The apparent reversals on Russia and NATO could reassure US allies in Europe who were rattled by Trump's overtures toward Moscow during the campaign. But the president's talk of "bonding" with Chinese President Xi Jinping could sow confusion in Asia, where US allies are fearful of a rising China.
Trump claims US-Russia relations are at "all time low"
Trump's U-turn in foreign policy came amid infighting within his administration that has lately seen a decline in the influence of political operatives, mainly his chief strategist, Steve Bannon, whose former publication Breitbart News is under FBI investigation for links to Russia.
Six months ago, candidate Trump suggested he was eager for an alliance with Russian President Vladimir Putin.
"If he says great things about me, I'm going to say great things about him," Trump said last September.
U.S. President Donald Trump voiced caution on his relationship with Russian President Vladimir Putin, saying he would wait and see about future ties with Moscow (Reuters)
On Wednesday, however, Trump said he had growing concerns about Russia's support of Syrian President Bashar al-Assad.
"We may be at an all-time low in terms of a relationship with Russia," said Trump, who ordered the firing of US cruise missiles at a Syrian airfield last week after Putin-backed Assad was suspected of using poison gas against civilians in Syria's civil war.
While many are focused on Trump's claim that US-Russia relations are at a low, he also said in the very same press conference, "It would be wonderful...if Nato and our country could get along with Russia."
The Trump administration itself is currently under FBI investigation for its links to Russia, and for its possible role in working with Moscow's effort to interfere in the 2016 US election to benefit Trump.
While criticising Russia on Wednesday, Trump said he and Xi had bonded during the Chinese president's visit to the Mar-a-Lago resort in Florida, where they dined together with their wives and held talks.
Ahead of that visit, Trump had predicted "difficult" discussions on trade.
The improving ties with Beijing were underscored when Trump told the Wall Street Journal in an interview on Wednesday that he would not declare China a currency manipulator as he had pledged to do on his first day in office.

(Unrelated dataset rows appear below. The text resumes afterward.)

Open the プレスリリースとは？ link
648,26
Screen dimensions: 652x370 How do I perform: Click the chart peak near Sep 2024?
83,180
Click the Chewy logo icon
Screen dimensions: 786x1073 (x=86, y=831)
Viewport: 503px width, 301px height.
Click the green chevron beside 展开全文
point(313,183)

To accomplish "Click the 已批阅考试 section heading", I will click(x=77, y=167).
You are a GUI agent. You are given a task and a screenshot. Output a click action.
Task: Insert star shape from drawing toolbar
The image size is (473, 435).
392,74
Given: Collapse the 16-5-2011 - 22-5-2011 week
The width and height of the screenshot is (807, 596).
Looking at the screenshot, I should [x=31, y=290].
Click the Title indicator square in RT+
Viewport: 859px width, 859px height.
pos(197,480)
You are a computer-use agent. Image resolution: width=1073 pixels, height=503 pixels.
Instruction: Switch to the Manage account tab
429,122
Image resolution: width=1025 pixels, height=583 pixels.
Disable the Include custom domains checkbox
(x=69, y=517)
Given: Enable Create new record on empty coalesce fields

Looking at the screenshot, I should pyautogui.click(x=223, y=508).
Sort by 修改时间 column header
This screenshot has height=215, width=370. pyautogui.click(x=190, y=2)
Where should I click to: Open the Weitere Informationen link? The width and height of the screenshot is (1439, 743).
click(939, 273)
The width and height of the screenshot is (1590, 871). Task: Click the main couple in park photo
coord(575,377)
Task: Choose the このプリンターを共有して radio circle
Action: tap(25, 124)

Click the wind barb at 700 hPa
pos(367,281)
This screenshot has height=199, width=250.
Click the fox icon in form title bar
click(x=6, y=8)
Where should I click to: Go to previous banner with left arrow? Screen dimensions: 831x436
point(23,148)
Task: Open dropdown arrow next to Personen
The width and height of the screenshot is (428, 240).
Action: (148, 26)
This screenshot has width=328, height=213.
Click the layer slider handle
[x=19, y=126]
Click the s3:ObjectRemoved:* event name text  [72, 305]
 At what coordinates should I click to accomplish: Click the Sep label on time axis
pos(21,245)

Trump, a former real estate developer, took office in January as a government novice whose foreign policy mantra was a vow to keep America safe and build up the US military.
Another reversal: Distancing himself from his own administration, again
In an interview with the New York Post on Tuesday, Trump offered only lukewarm support for Bannon.
“I like Steve, but you have to remember he was not involved in my campaign until very late. I had already beaten all the senators and governors, and I didn't know Steve. I'm my own strategist, and it's not like I was going to change strategies because I was facing crooked Hillary,” Trump said.
The claim that he didn't know Steve Bannon until the 2016 is false, the same New York Times reports.
Critics have pointed out that the Trump administration made similar distancing statements with former campaign manager, Paul Manafort, and former National Security adviser Michael Flynn.
White House Spokesman Sean Spicer said that Flynn was only a "campaign volunteer". Michael Flynn was forced to resign on February 13 for contacts with Russia's ambassador to the United States before Trump took office, contacts which he misled the Vice President about.
In another example, a few weeks ago Spicer said that in the 2016 election campaign Manafort only played "a very limited role for a very limited time". Manafort worked on the campaign for five months, during a crucial time, and was the campaign manager for three of those months, Fortune reports.
He only resigned after a barrage of negative press after it came to light that he received millions of dollars in undisclosed payments from the party of the Russia-backed Ukrainian leader, Viktor Yanukovich.
Hours ago Manafort's spokesman said he is planning to register with the Justice Department as a foreign agent, The Guardian reports. He denies any impropriety.